----- Document

I was in Warsaw in April of 2019.

I really enjoyed a tour I took in a communist-era van. I thought it sounded cheesy when I first read about it, but I did some research and decided to go ahead with it. It was informative, fun, and gave a great overview. And we ended at a small restaurant for a traditional Polish lunch, a place you'd never find in guide books or discover on your own.

I went to the opera. I saw a performance of Billy Budd by the Polish National Opera at Teatr Wielki. It was excellent. Sung in English, but with both English and Polish supertitles.

The POLIN museum is outstanding for insights on the history of Jews in Poland.

I didn't take any organized tours of the historic old town and didn't feel the need. I just explored on my own with the help of Rick's guidebook. Same with the royal castle.

Posted by
6712 posts

I think you've done all your homework and excellent research, so I doubt I could offer any sites that you haven't read about yet. Please feel free to PM me if you have any questions because I was born there, grew up there (under communism at that time), and have all my family there. I feel too biased to give my impressions, but I will say that it's a very manageable (flat, easy to navigate, not too big, good transport system) and very affordable capital city as far as European capitals go - it has changed tremendously since communism fell and with increased investment. It is not Paris, it is not Berlin, certainly not London....but if you set your expectations accordingly, you can have a wonderful time there and thoroughly enjoy yourself.

----------

▶ [Task set]:
#1 Quote the Warsaw travel text from "I was in Warsaw" to "the royal castle.".
#2 For each statement, say yes or no as to whether it agrees with the Warsaw travel text, and quote the words of the text that decide it: (a) The performance of Billy Budd was sung in Polish. (b) The tour in the communist-era van ended at a small restaurant for a traditional Polish lunch. (c) The writer took an organized tour of the historic old town.
The listing has no connection to the Warsaw travel text.

----- Raw records

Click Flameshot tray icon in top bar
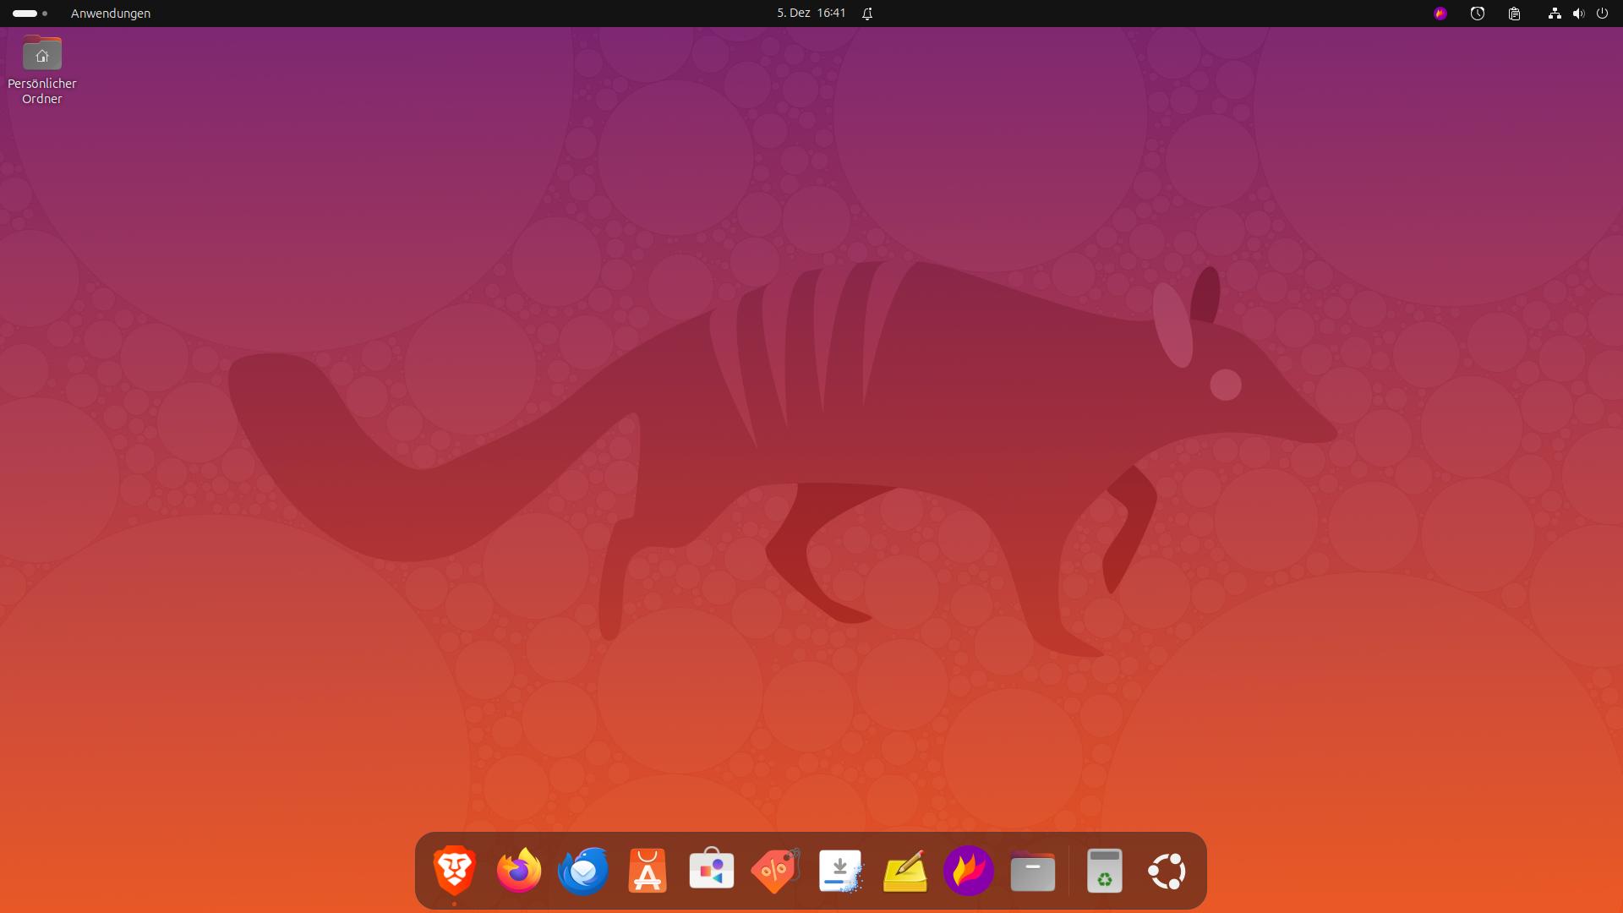Viewport: 1623px width, 913px height. point(1440,14)
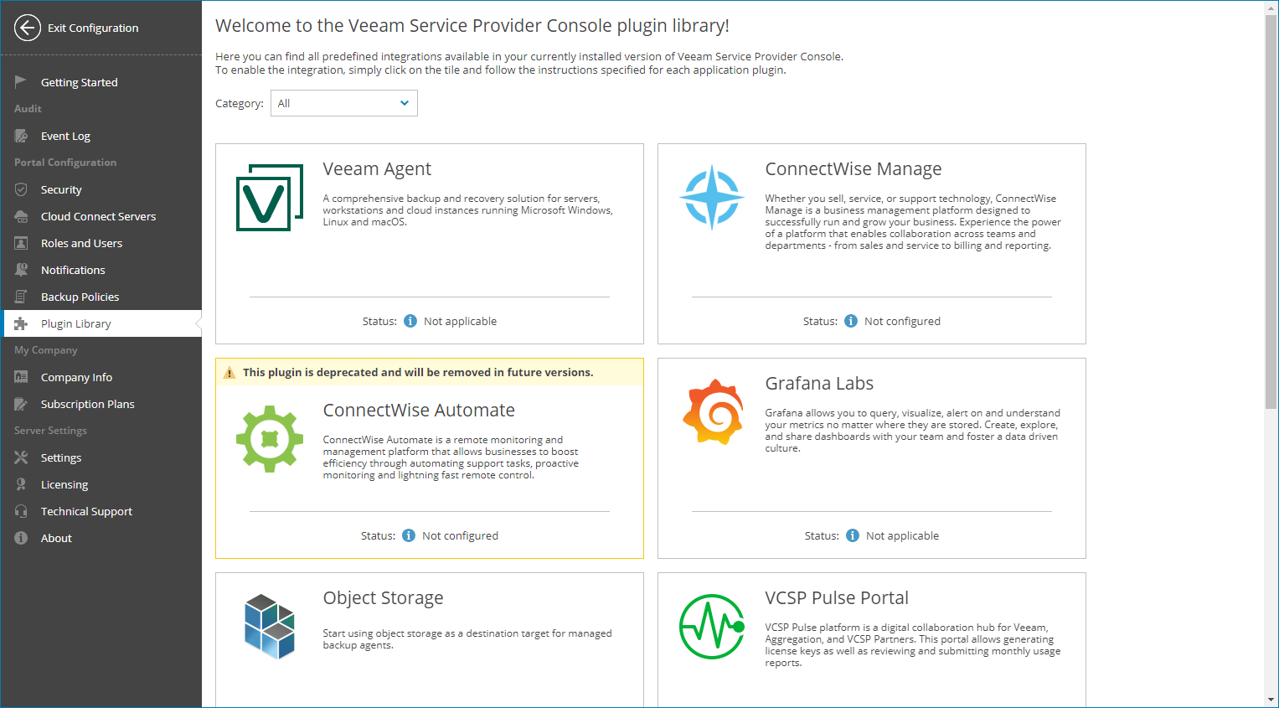Click the Exit Configuration back arrow icon
Viewport: 1279px width, 708px height.
pyautogui.click(x=27, y=28)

----------

▶ [Expected answers]:
#1
I was in Warsaw in April of 2019.

I really enjoyed a tour I took in a communist-era van. I thought it sounded cheesy when I first read about it, but I did some research and decided to go ahead with it. It was informative, fun, and gave a great overview. And we ended at a small restaurant for a traditional Polish lunch, a place you'd never find in guide books or discover on your own.

I went to the opera. I saw a performance of Billy Budd by the Polish National Opera at Teatr Wielki. It was excellent. Sung in English, but with both English and Polish supertitles.

The POLIN museum is outstanding for insights on the history of Jews in Poland.

I didn't take any organized tours of the historic old town and didn't feel the need. I just explored on my own with the help of Rick's guidebook. Same with the royal castle.

#2
(a) No: "Sung in English, but with both English and Polish supertitles."
(b) Yes: "And we ended at a small restaurant for a traditional Polish lunch"
(c) No: "I didn't take any organized tours of the historic old town and didn't feel the need."